Lo sciopero era nell’aria e lo sciopero è avvenuto.

Il motivo scatenante è stato l’avvio di una procedura di licenziamento collettivo per 271 lavoratori dopo che la cooperativa Clo, insieme a Viadana Facchini, che ha in gestione d’appalto il magazzino della ditta Composad (gruppo Saviola), ha introdotto unilateralmente un ciclo continuo lavorativo a 24 ore su 7 giorni e lavoratori interinali con contratti da 2 a 7 giorni, infischiandosene di un accordo tra le parti per regolamentare nuovi turni e retribuzioni. Un fatto certamente non scontato, visto il clima di paura che committenza e cooperative hanno provato a creare. Un evento che richiede per il futuro delle risposte certe da parte di coop, azienda e istituzioni, vista anche la delibera di un pacchetto di manifestazioni da parte dell’assemblea dei lavoratori aderenti Adl Cobas.

Per rivendicare la continuità occupazionale, gli scioperanti si sono adunati davanti al magazzino Composad ed hanno bloccato la produzione. Una adesione che ha visto l’astensione volontaria anche degli interinali, a differenza da quanto affermato da Legacoop, che li vorrebbe vedere tutti come ubbidienti e servizievoli in vista del raggiungimento di nuove perfomance produttive e diminuzione degli arretrati.

Ciò che si chiedeva a committenza e appaltatori era di rassicurare chi lavora da oltre dieci anni nello stabilimento, confermando per tutto il personale il rispetto degli accordi di salvaguardia firmati nel febbraio-marzo dello scorso anno a seguito di dure proteste e di lotte da parte dei lavoratori. Una garanzia di salvaguardia del posto che portò i soci-lavoratori di Viadana Facchini a rinunciare ad importanti somme – la differenza tra quanto percepito realmente e quanto stabilito dal Contratto collettivo nazionale – a fronte di un risparmio complessivo di 4 milioni di euro per l’azienda. L’accordo – ricordiamolo – era quello siglato da Prefettura, Provincia, Legacoop, coop Viadana Facchini e sindacati, in seguito approvato anche da Confidustria, che stabiliva garanzia occupazionale con il mantenimento dell’attività lavorativa per un periodo non inferiore ai 24 mesi per tutto il personale impiegato Composad, e l’applicazione integrale del Contratto collettivo del settore logistica per l’appalto in corso e per il futuro affidamento.

Un messaggio forte e chiaro quello lanciato dai lavoratori ai vertici aziendali.
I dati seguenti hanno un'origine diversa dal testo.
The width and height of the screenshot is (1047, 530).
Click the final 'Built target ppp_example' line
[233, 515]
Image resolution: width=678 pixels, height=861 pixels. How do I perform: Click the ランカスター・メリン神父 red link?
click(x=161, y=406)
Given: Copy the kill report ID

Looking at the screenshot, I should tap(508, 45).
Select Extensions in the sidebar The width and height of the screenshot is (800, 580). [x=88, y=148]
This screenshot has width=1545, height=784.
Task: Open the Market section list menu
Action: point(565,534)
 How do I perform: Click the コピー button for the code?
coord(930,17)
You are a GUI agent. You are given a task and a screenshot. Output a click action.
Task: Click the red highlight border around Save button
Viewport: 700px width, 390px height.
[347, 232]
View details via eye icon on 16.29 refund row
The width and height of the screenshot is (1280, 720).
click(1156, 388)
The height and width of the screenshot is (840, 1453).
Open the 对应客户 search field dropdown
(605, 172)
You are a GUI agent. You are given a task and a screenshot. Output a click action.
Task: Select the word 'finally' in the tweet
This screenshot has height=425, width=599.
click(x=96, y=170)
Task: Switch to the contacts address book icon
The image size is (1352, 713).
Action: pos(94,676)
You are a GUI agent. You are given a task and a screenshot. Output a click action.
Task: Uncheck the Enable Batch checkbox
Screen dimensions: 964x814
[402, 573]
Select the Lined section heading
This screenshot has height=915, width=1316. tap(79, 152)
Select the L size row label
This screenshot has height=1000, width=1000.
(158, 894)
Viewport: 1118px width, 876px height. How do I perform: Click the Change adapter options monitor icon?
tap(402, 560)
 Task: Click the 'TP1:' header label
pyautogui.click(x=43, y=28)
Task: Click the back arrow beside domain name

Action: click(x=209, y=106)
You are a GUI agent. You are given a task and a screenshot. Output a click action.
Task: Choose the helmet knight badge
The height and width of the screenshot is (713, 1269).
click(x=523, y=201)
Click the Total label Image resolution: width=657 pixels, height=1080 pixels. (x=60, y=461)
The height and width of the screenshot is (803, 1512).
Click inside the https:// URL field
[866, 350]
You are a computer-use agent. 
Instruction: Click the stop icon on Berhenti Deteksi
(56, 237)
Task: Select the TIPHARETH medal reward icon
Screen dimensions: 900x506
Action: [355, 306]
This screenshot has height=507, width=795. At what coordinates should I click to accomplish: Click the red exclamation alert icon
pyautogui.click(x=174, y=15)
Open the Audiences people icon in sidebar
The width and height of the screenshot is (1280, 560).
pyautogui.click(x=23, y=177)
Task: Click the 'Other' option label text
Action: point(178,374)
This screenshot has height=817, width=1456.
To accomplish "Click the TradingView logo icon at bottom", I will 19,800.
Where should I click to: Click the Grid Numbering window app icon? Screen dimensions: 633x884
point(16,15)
L’apertura dei lavoratori verso forme di dialogo per discutere modalità di gestione del lavoro, periodi di calo produttivo e quant’altro, ha incontrato, dall’altra parte, mancanza di responsabilità e perseguimento univoco di posizioni di comodo e privilegio sociale. È questo il vero istinto predatorio di chi non si pone scrupoli a lucrare sulla pelle altrui, di chi si arroga il diritto di imporre condizioni lavorative indegne, laddove esternalizzazioni ed appalti rappresentano strumenti per eludere il rispetto della dignità e dei diritti dei lavoratori.

La proposta odierna, nella bozza di nuovo accordo con l’immancabile sostegno di Cgil e Legacoop, è di puntare, nei momenti di contrazione del mercato, alla salvaguardia occupazionale mediante strumenti contrattuali come la flessibilità degli orari e il ricorso ad ammortizzatori sociali.

Una pretesa che non poteva non sfociare nella critica allo sciopero, nella richiesta di sospensione temporanea delle attività sindacali e in una moratoria atta ad evitare interruzioni di produzione per far fronte all’evasione di ordini in ritardo. Vecchie strategie fallimentari di riciclo socialdemocratico e riformista finalizzate, pur di non incidere fino in fondo nel rapporto tra capitale e lavoro, alla mera contrattazione al ribasso con i padroni grazie alla attuazione governativa di una mediazione a tavolino, meglio nota come concertazione, tra le due parti in causa – organizzazioni sindacali e imprenditori appunto – che dovrebbero essere invece in lotta perenne fra di loro.